- **TEXTO FORNECIDO**:
________________
Ora, toda a história antiga dos princípios doutrinários católicos se estribaram
exatamente nesta renegação do sexo, logo nada mais justificável que desassociar
a mãe de Jesus, do Messias, desta “pocilga” de volúpia, de depravação, sob esta
ótica distorcida, de quem, naturalmente, se via enclausurado nos seus próprios desajustes
sexuais.

Santo Agostinho é dos pais e timoneiros do corpo doutrinário da Igreja de Roma,
considerado até hoje um Doutor da Igreja. Quem dentro dela, então, rejeitaria tais
considerações? Surge Juliano, bispo de Eclanum, que considera o trabalho de Agostinho
um desserviço à causa da Igreja, do sexo e do casamento, assentados na busca do
equilíbrio.

Parte IV

Houve chilique de toda natureza, ataques pessoais e ao que faço, incentivos,
estímulos… Ocorreu de tudo, mas o importante é a minha consciência tranqüila,
pois exerci, respaldado no Artigo V, da Constituição Federal, em seu Item IV – “é
livre a manifestação do pensamento, …”, bem como no seu item VI: “- é inviolável
a liberdade de consciência e de crença, …”, o meu direito a discordar de um dogma
religioso.

Registre-se, por oportuno, a ratificação do caráter democrático e isento da linha
editorial de A TARDE que, em momento algum, me recomendou seja o que for.

Aprendi com a vida e com o tempo que homens com argumentos discutem idéias e
conceitos, mas quem não os tem combate, agride pessoas, deixando à mostra os seus
desencontros íntimos, interiores.
________________
- **DADOS FORNECIDOS**:
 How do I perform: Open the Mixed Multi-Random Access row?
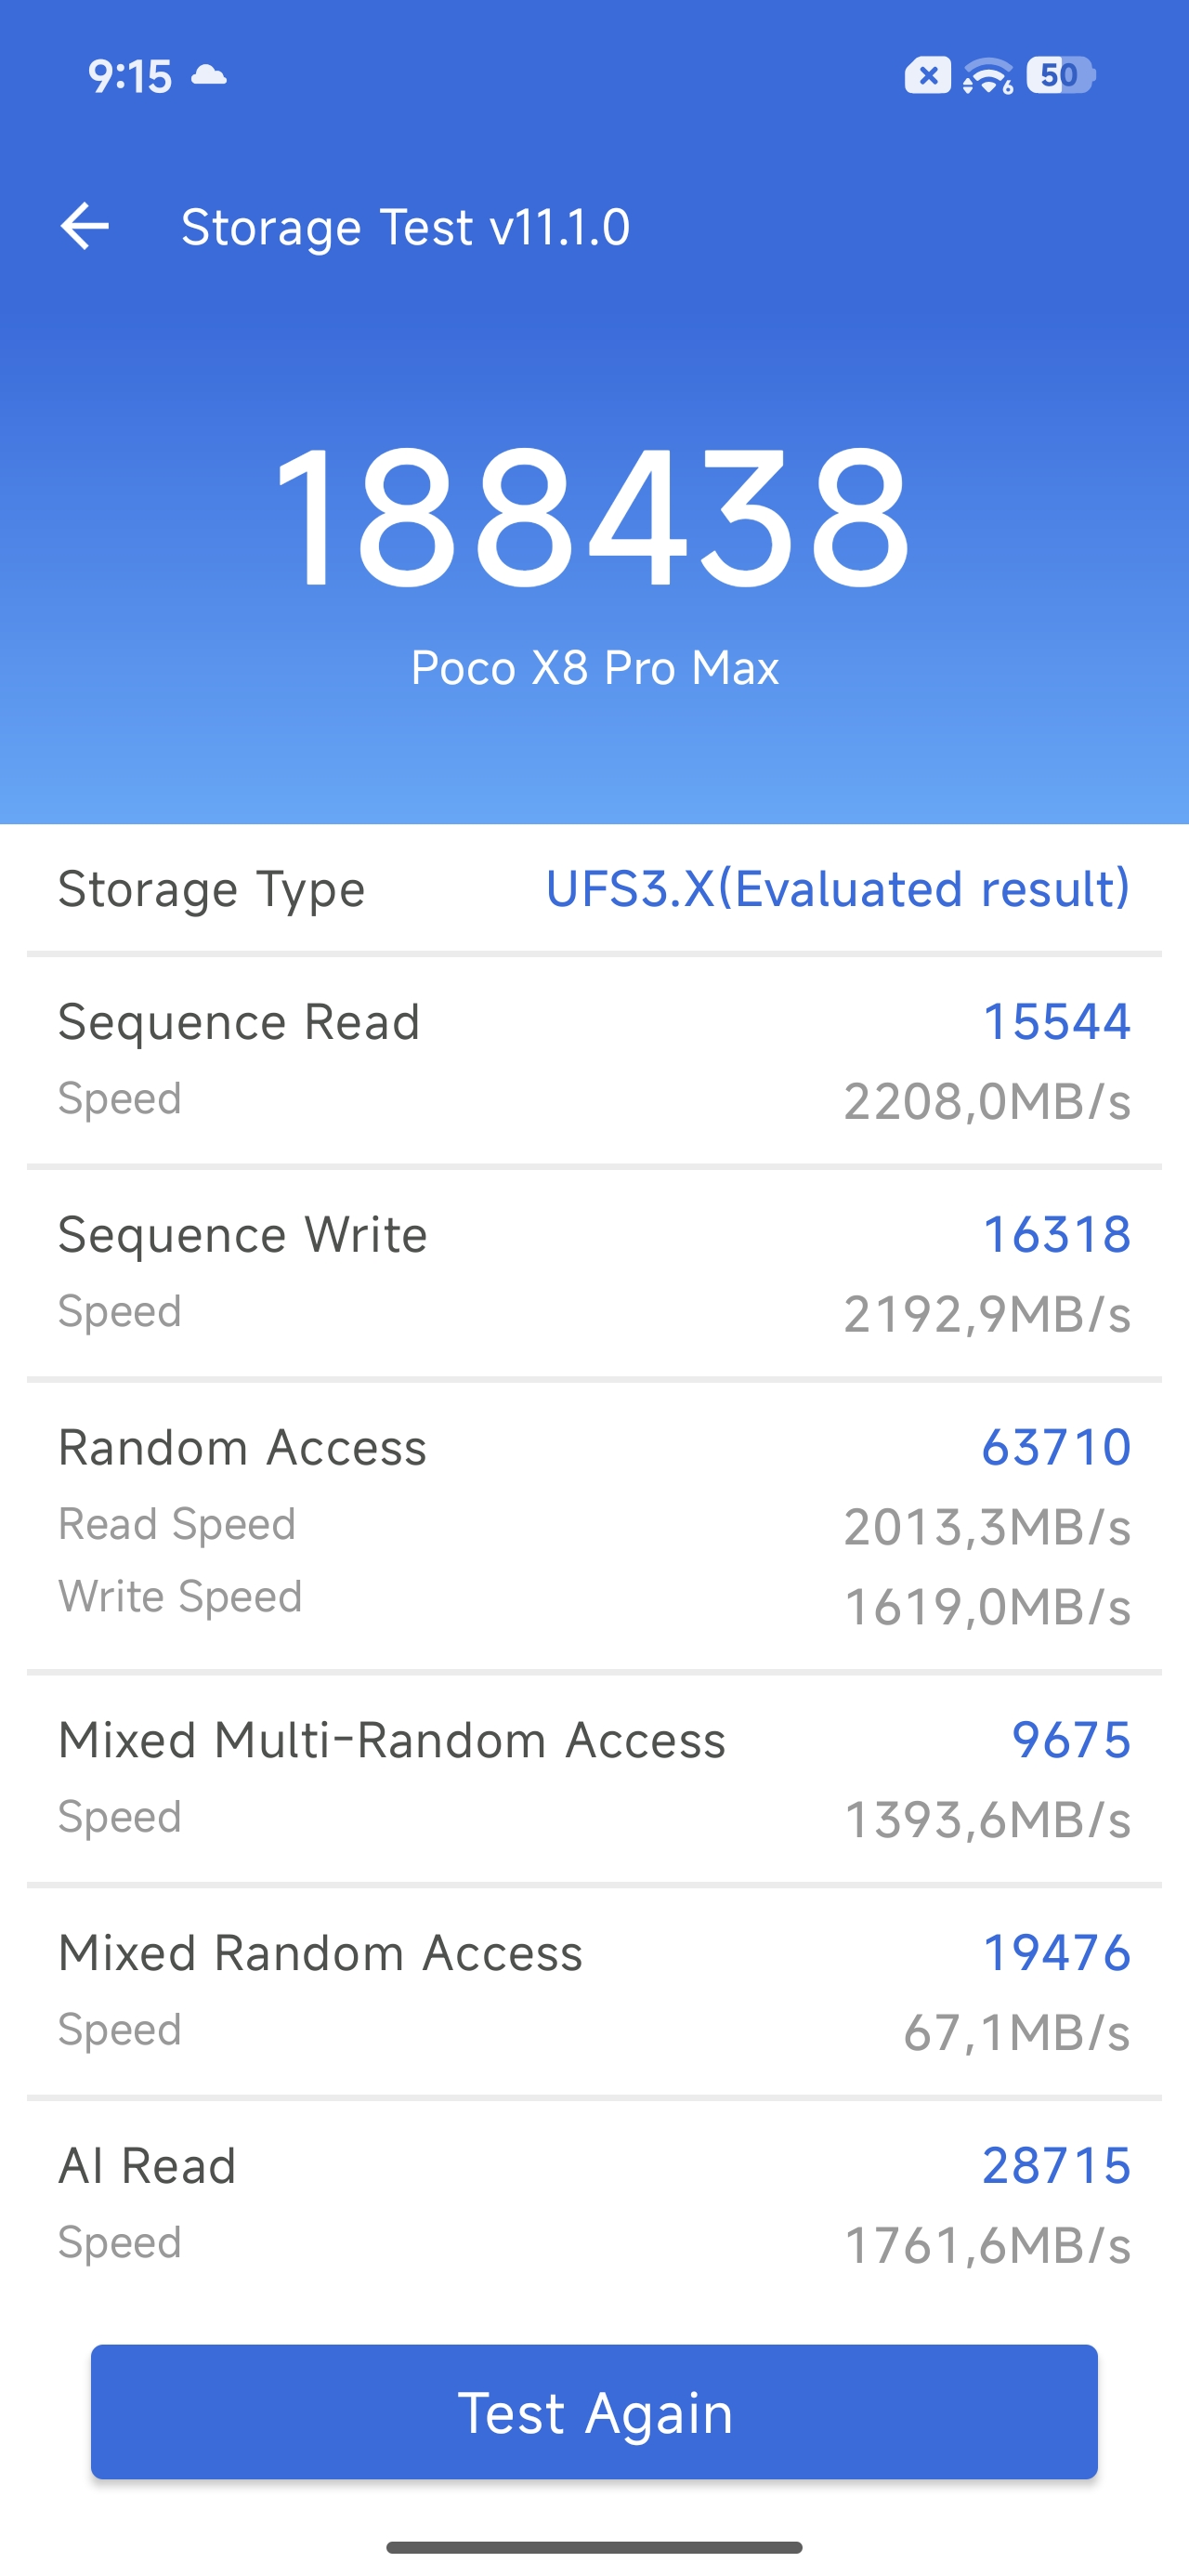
________________
- **EXERCÍCIO 1**: Reproduza fielmente o trecho do texto fornecido que vai de "Houve chilique de" até "desencontros íntimos, interiores.".
- **EXERCÍCIO 2**: Liste todas as pessoas que o texto fornecido menciona pelo nome próprio.

- **RESOLUÇÃO DO EXERCÍCIO 1**:
Houve chilique de toda natureza, ataques pessoais e ao que faço, incentivos,
estímulos… Ocorreu de tudo, mas o importante é a minha consciência tranqüila,
pois exerci, respaldado no Artigo V, da Constituição Federal, em seu Item IV – “é
livre a manifestação do pensamento, …”, bem como no seu item VI: “- é inviolável
a liberdade de consciência e de crença, …”, o meu direito a discordar de um dogma
religioso.

Registre-se, por oportuno, a ratificação do caráter democrático e isento da linha
editorial de A TARDE que, em momento algum, me recomendou seja o que for.

Aprendi com a vida e com o tempo que homens com argumentos discutem idéias e
conceitos, mas quem não os tem combate, agride pessoas, deixando à mostra os seus
desencontros íntimos, interiores.

- **RESOLUÇÃO DO EXERCÍCIO 2**:
- Jesus
- Santo Agostinho
- Juliano, bispo de Eclanum